**TASK DETAILS**
Every line from the one with "Given: Copy file path with the copy icon" through the final line of the data below goes in the answer, copied exactly. Pictures do not.
(Beginning of SUPPLIED MATERIAL)
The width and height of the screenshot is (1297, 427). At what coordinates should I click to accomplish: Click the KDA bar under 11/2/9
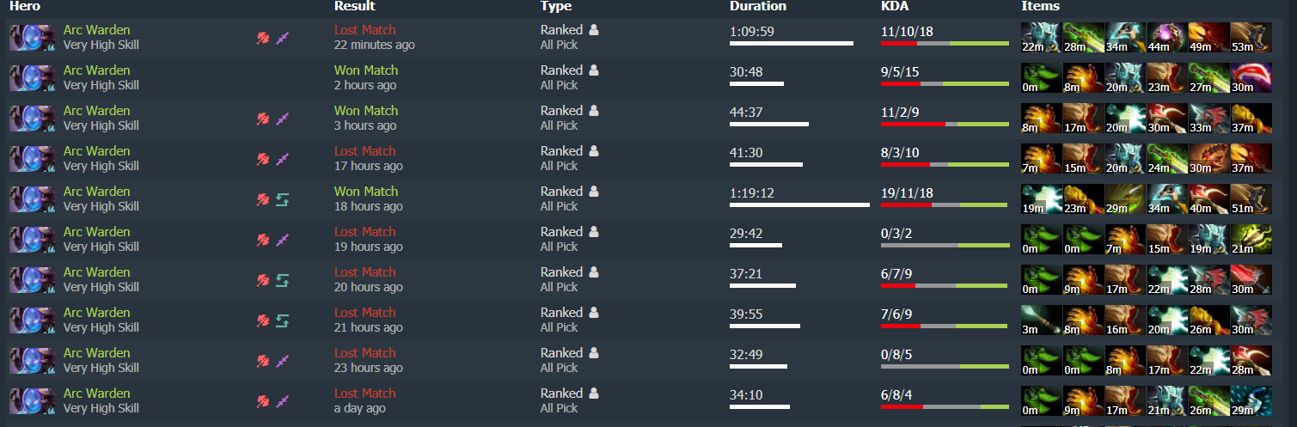[944, 124]
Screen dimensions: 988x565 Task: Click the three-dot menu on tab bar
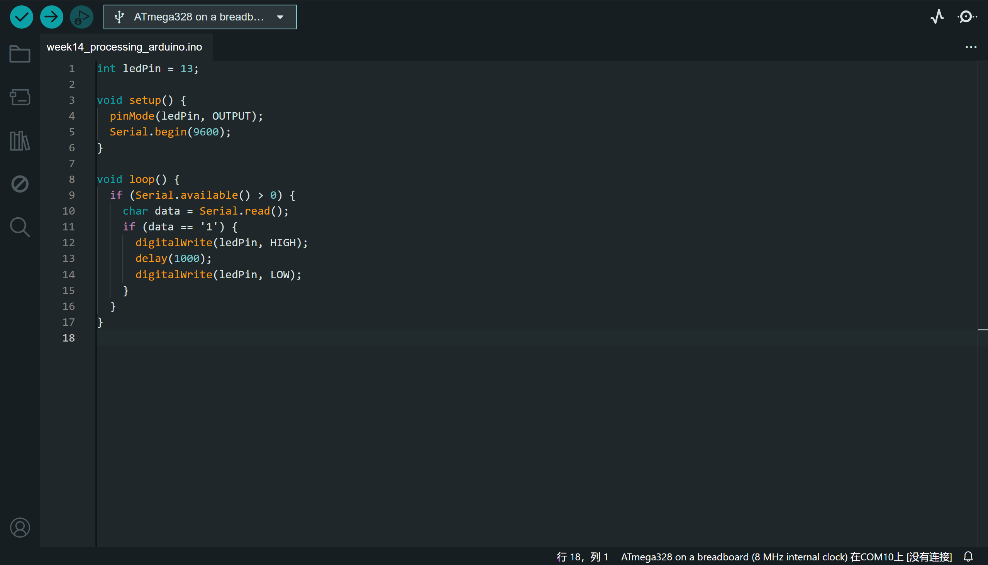[971, 47]
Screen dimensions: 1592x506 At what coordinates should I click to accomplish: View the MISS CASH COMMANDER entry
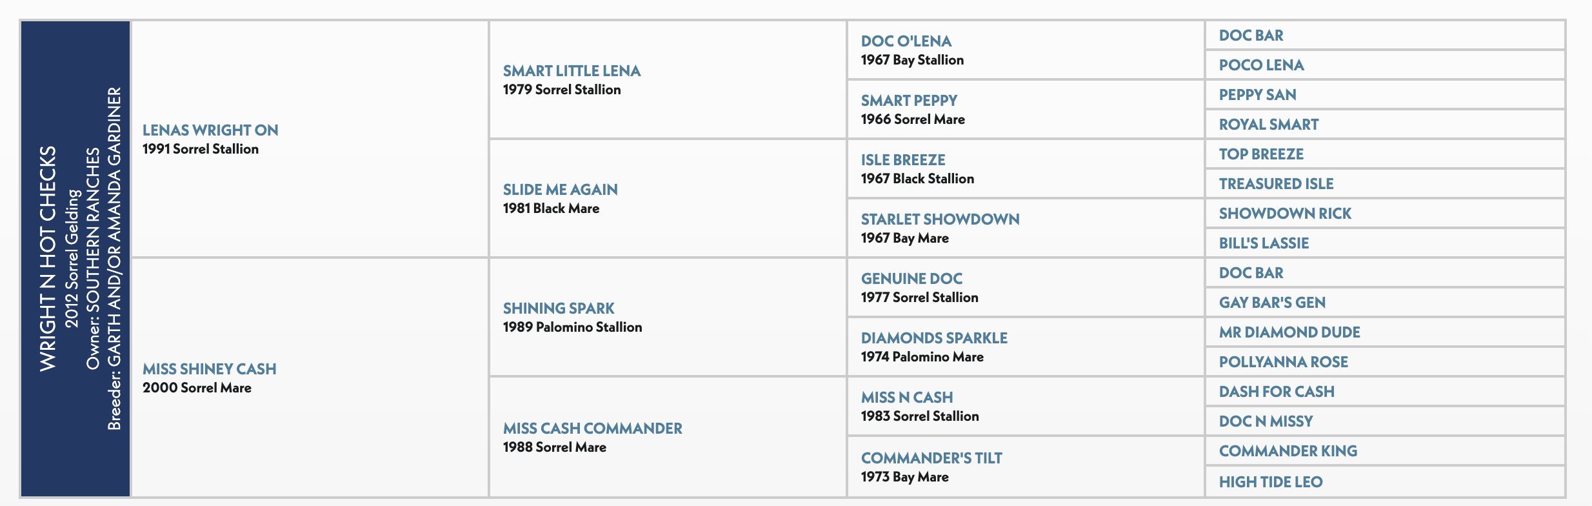pos(592,429)
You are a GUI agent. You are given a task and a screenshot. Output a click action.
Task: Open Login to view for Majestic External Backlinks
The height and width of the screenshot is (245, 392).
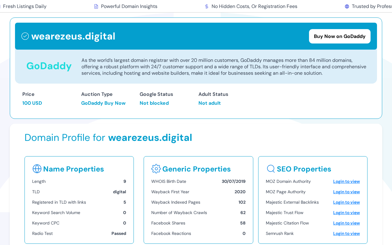346,202
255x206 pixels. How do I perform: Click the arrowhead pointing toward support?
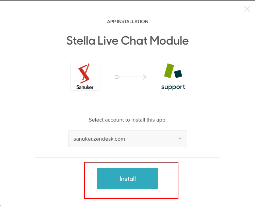pyautogui.click(x=144, y=77)
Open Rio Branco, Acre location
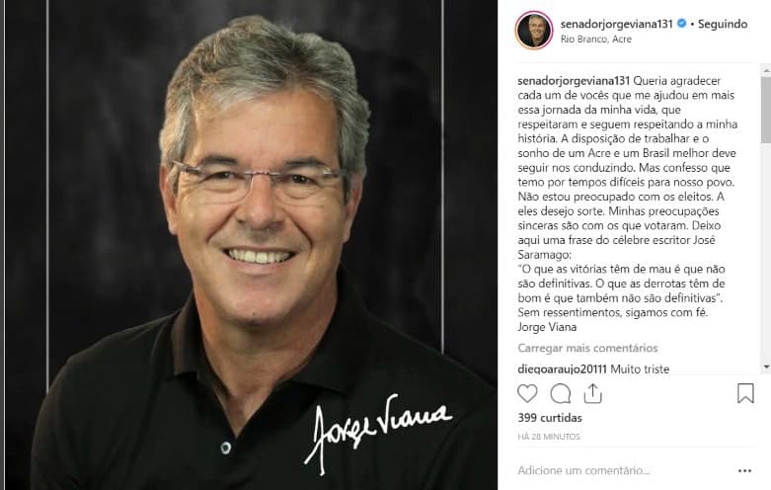The image size is (771, 490). (x=596, y=40)
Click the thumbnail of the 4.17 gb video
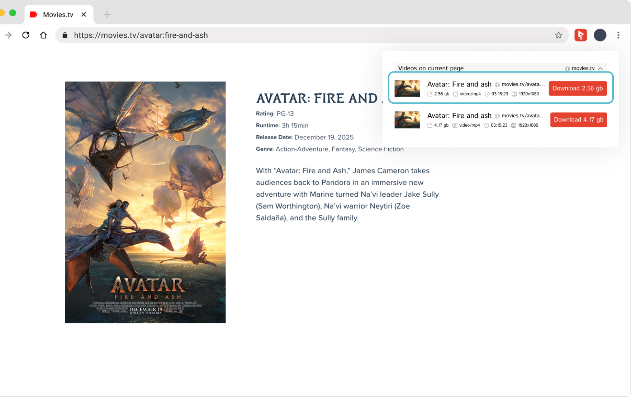631x397 pixels. click(x=407, y=120)
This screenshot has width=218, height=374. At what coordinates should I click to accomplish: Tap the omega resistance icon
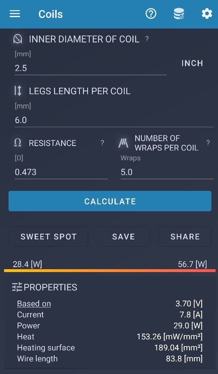click(18, 143)
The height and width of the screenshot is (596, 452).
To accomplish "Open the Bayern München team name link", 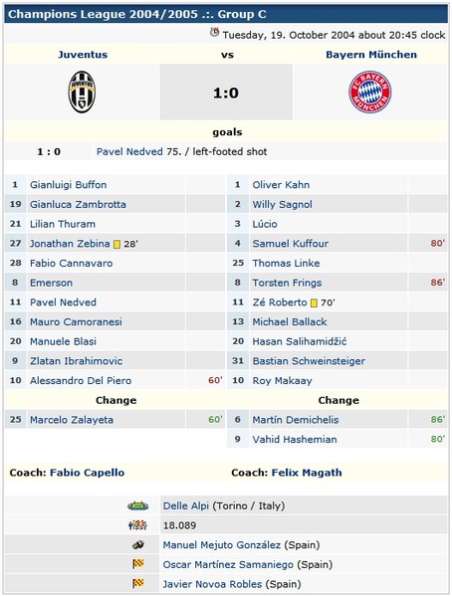I will [371, 55].
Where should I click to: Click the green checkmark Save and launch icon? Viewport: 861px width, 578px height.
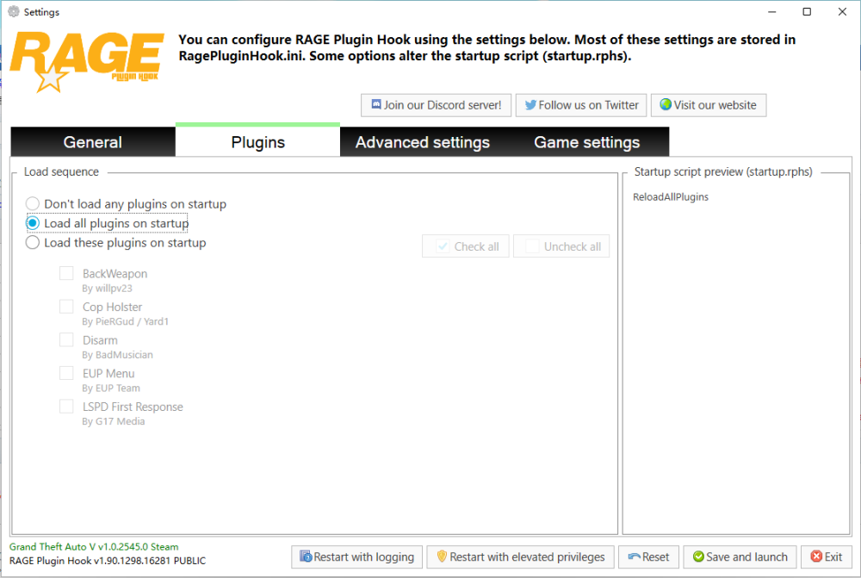(698, 557)
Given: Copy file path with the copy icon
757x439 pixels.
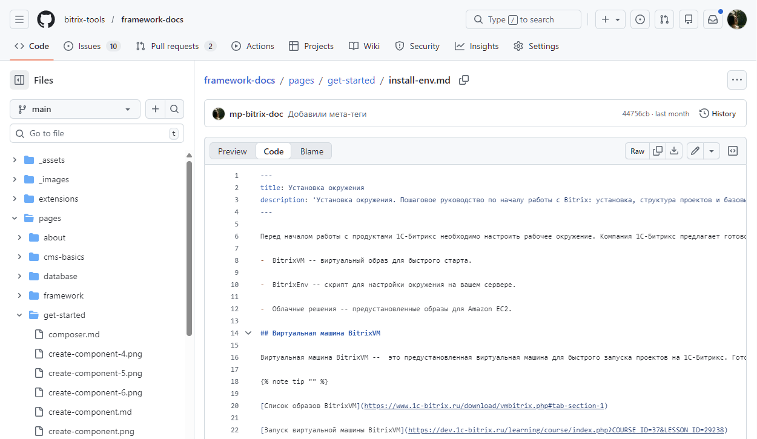Looking at the screenshot, I should (x=464, y=80).
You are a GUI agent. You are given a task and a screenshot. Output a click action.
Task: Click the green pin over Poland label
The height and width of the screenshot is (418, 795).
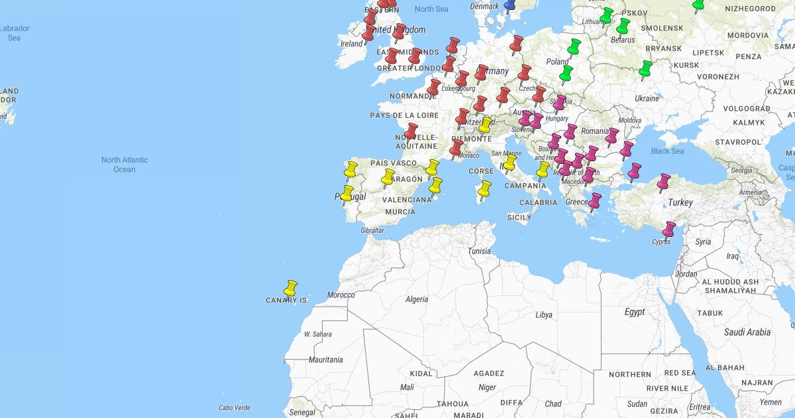point(574,48)
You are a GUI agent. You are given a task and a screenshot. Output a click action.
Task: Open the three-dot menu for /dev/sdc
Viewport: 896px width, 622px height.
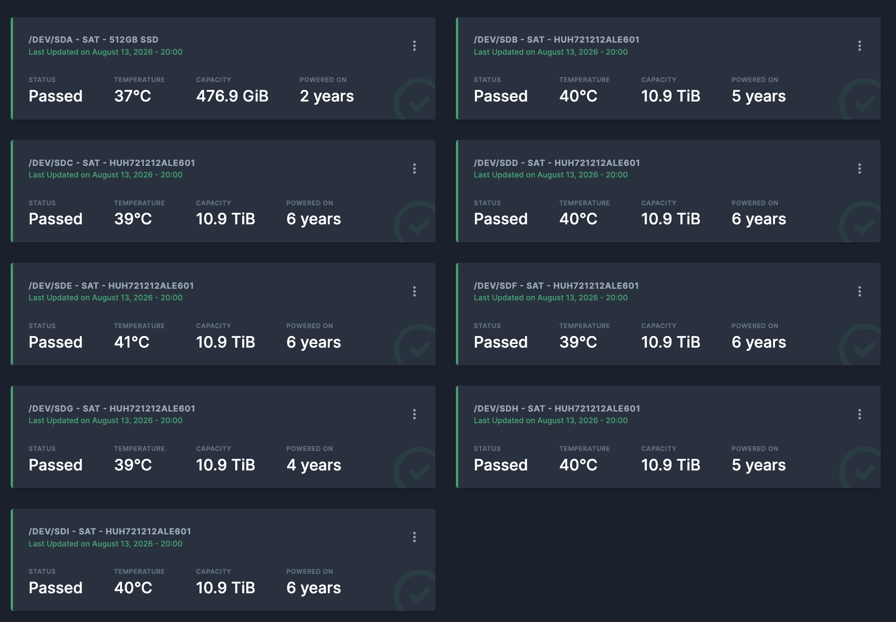(x=414, y=169)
(End of SUPPLIED MATERIAL)
**ANSWER SECTION**
Given: Copy file path with the copy icon
757x439 pixels.
Looking at the screenshot, I should (x=464, y=80).
You are a GUI agent. You are given a task and a screenshot. Output a click action.
Task: Click the green pin over Poland label
The height and width of the screenshot is (418, 795).
point(574,48)
You are a GUI agent. You are given a task and a screenshot. Output a click action.
Task: Open the three-dot menu for /dev/sdc
Viewport: 896px width, 622px height.
(x=414, y=169)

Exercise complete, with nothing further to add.